First off, the play Orestes carries themes of man’s interpretation of divine will and whether violence should have a place in divine will. Batman begins issue #40 with a inner monologue that suggests it doesn’t matter how things shake out, whether he catches the red hood or whether the red hood falls into the vat of chemicals, they will always arrive at this moment in time, the moment where they must battle to the death. The Joker throughout the issue explains that the reason he is always laughing is because whatever Batman does to try and help the city doesn’t matter. In the end it is all meaningless. They don’t have control what path they travel, it will always end up at the same destination. Also, if you didn’t get this theme from the chest plate, just take a look at the cover.
Secondly I think it is Snyder saying, “Don’t worry guys, he will be okay”. The harness is used in the play for Apollo to come down and save everyone when all is lost. It is used for a “deus ex machina”. What is a “deus ex machina”? It is a story telling device used when a writer has seemingly backed himself into a corner and needs to get out. It is the god that swoops in and saves the day when all seems lost. Snyder is reminding us that he has everything under control. It may seem like all is lost, but he has a “deus ex machina” up his sleeve.
It is clear that Bruce knows he has to die in this moment. He knows this battle with the Joker is going to be the final battle for both of them. If Bruce knows he is going to die, then he definitely has a plan to make sure he doesn’t. Why do I think he knows he is going to die? Reread the final fight scene. Batman is extremely sarcastic with Joker, and not sarcastic in a I-found-out-how-you-did-it kind of way. He is sarcastic in an arrogant kind of way. He is begging Joker to say that he forgives Batman for not believing him. Batman is making fun of Joker’s claim to be immortal, basically laughing in the Jokesters face. Batman is toying with Joker in this scene, and that is something I have never seen from him. He is comfortable in this moment, because he knows the outcome and he is not afraid. He concludes the sarcastic scene by saying he is just going to lie with his friend for a while. Some might say that this is Batman admitting that he and the Joker are cut from the same mould. He finally agrees with Joker, that they are meant to be, they are in fact some sort of deranged married couple. Without being disrespectful, I am going to say it doesn’t mean that. Don’t get me wrong, the themes of duality and love are all there. In fact the pool of blood they lie in seems to resemble a heart. However, this is not what Batman’s final words are aimed at. It is the final shot that Batman can take. He has finally done it, he killed the Joker. It may have cost him his own life, but he can finally relax. He did it, he won. He can finally lay there beside the Joker and mock him. The Joker has been telling jokes long enough, it is time for Bruce to take the mic.

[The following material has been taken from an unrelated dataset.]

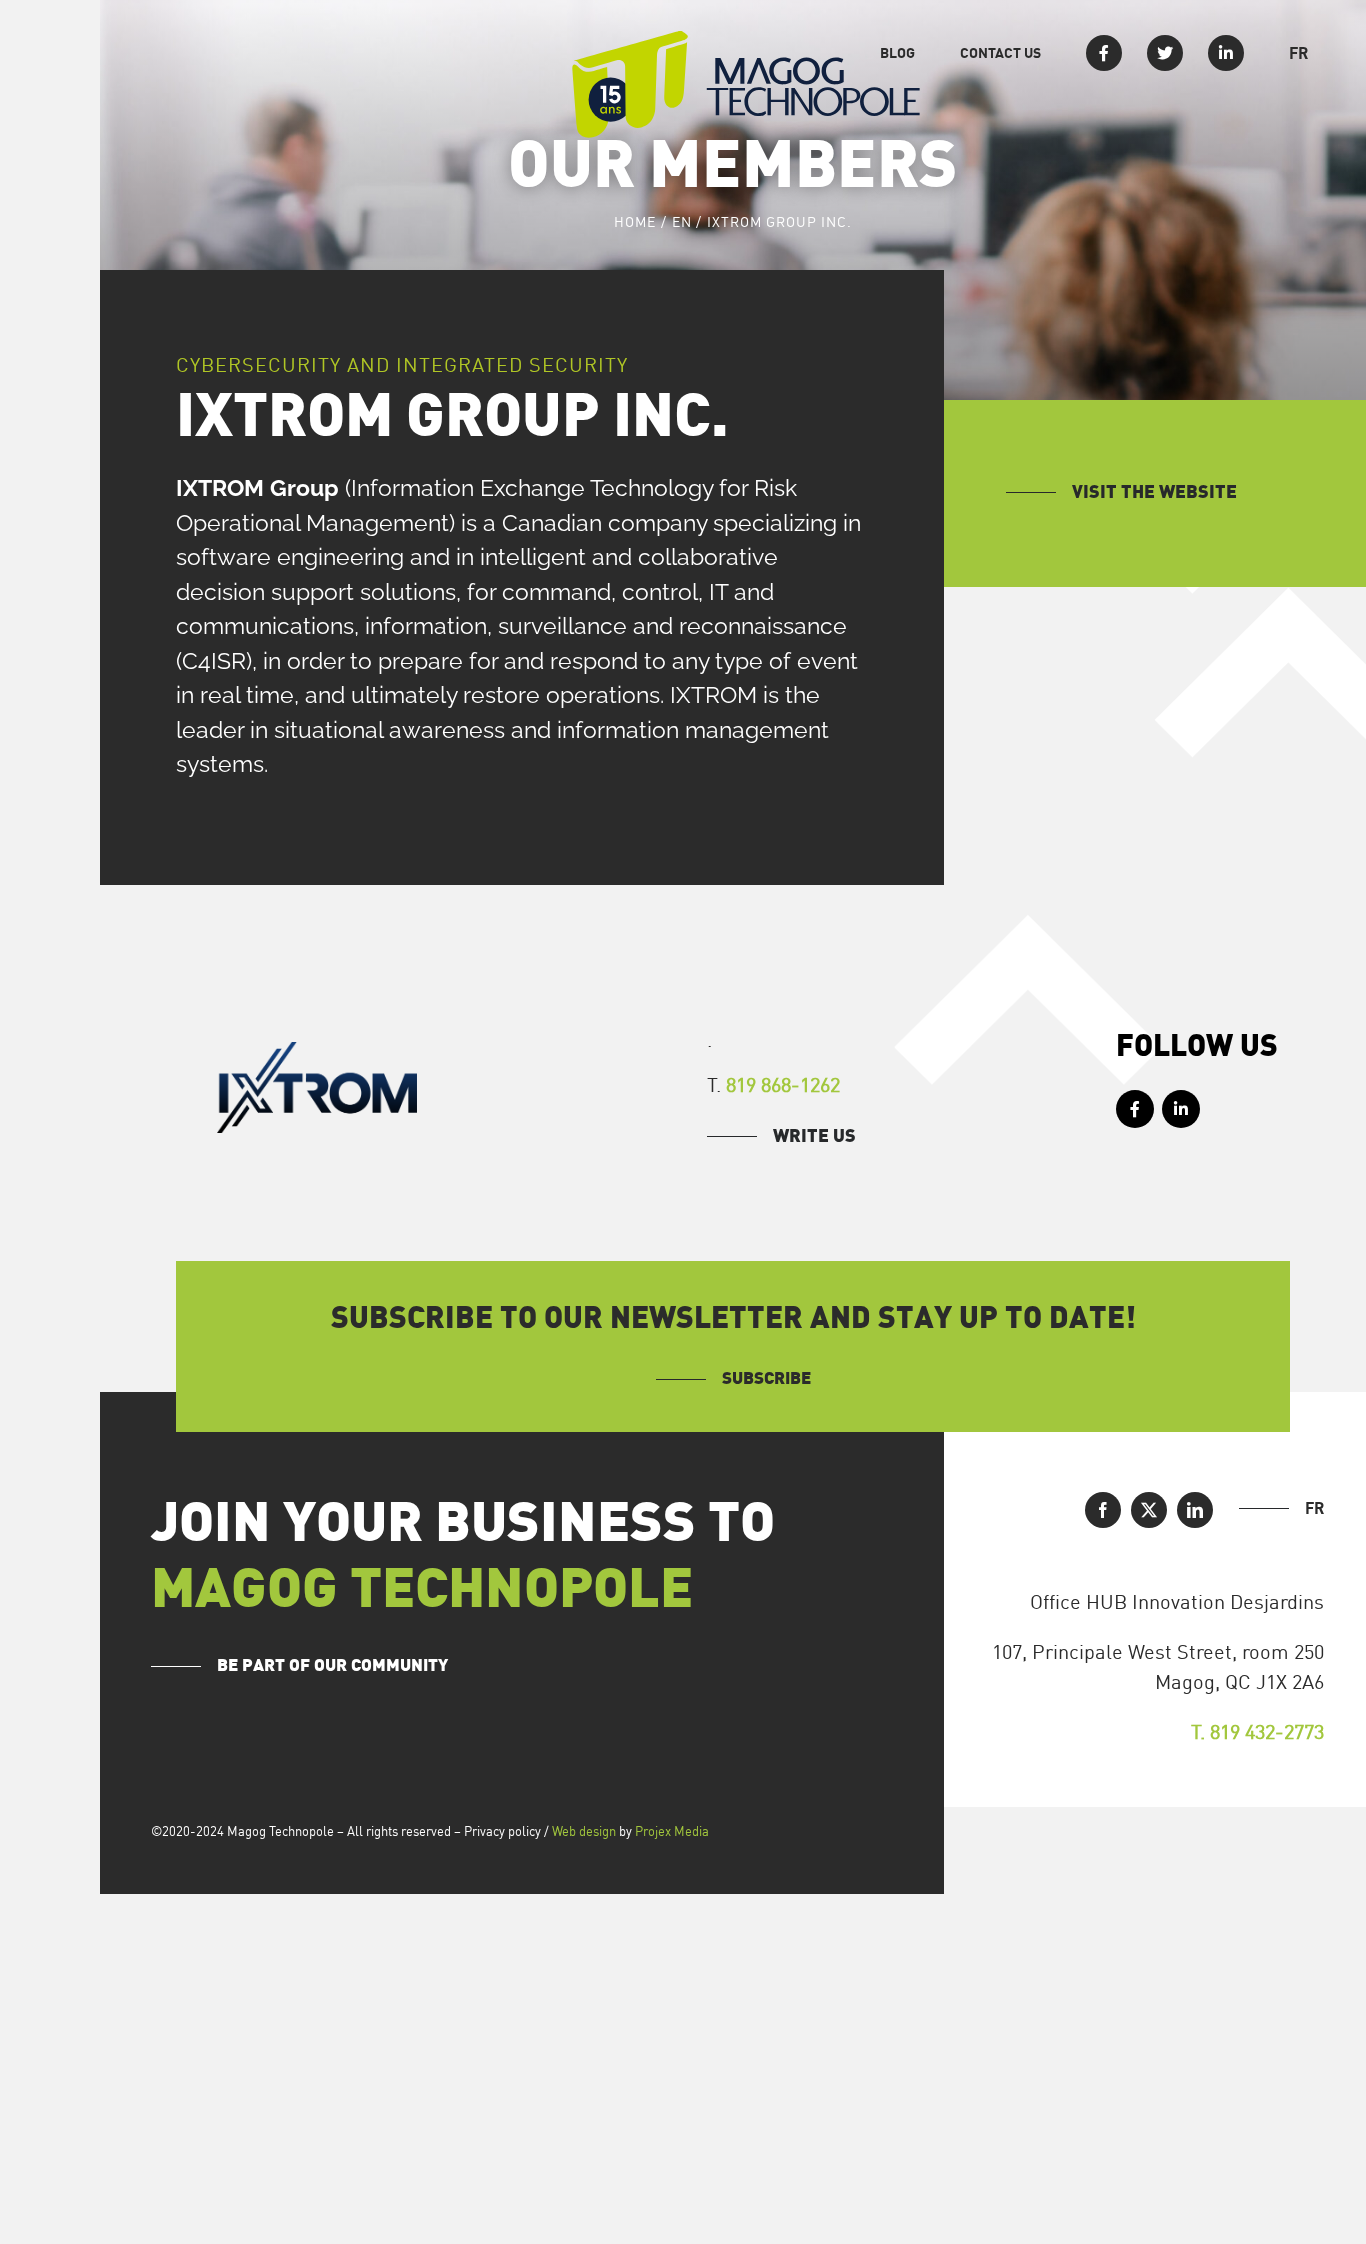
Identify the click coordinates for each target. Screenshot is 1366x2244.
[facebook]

Last thing I am going to touch on is the note that Bruce leaves. This of course is the note that Joker always leaves Bruce. He always thinks he has the Joker dead and gone, until he receives those horrifying two letters, “HA”. Bruce knows he is going into the final battle and he knows he is going to win. We all had the thought for a split second, maybe the Joker was dead at the end of Death of the Family, that is until we read his message. Well, let this be another message to all of you. Bruce is getting the last laugh here. He had a plan, and he is probably sipping down Mai Tai’s on a beach right now while everyone sheds a tear.
The story of Batman is a tragedy, as Alfred has said. However, this blogger is convinced that Snyder has promised a happy ending.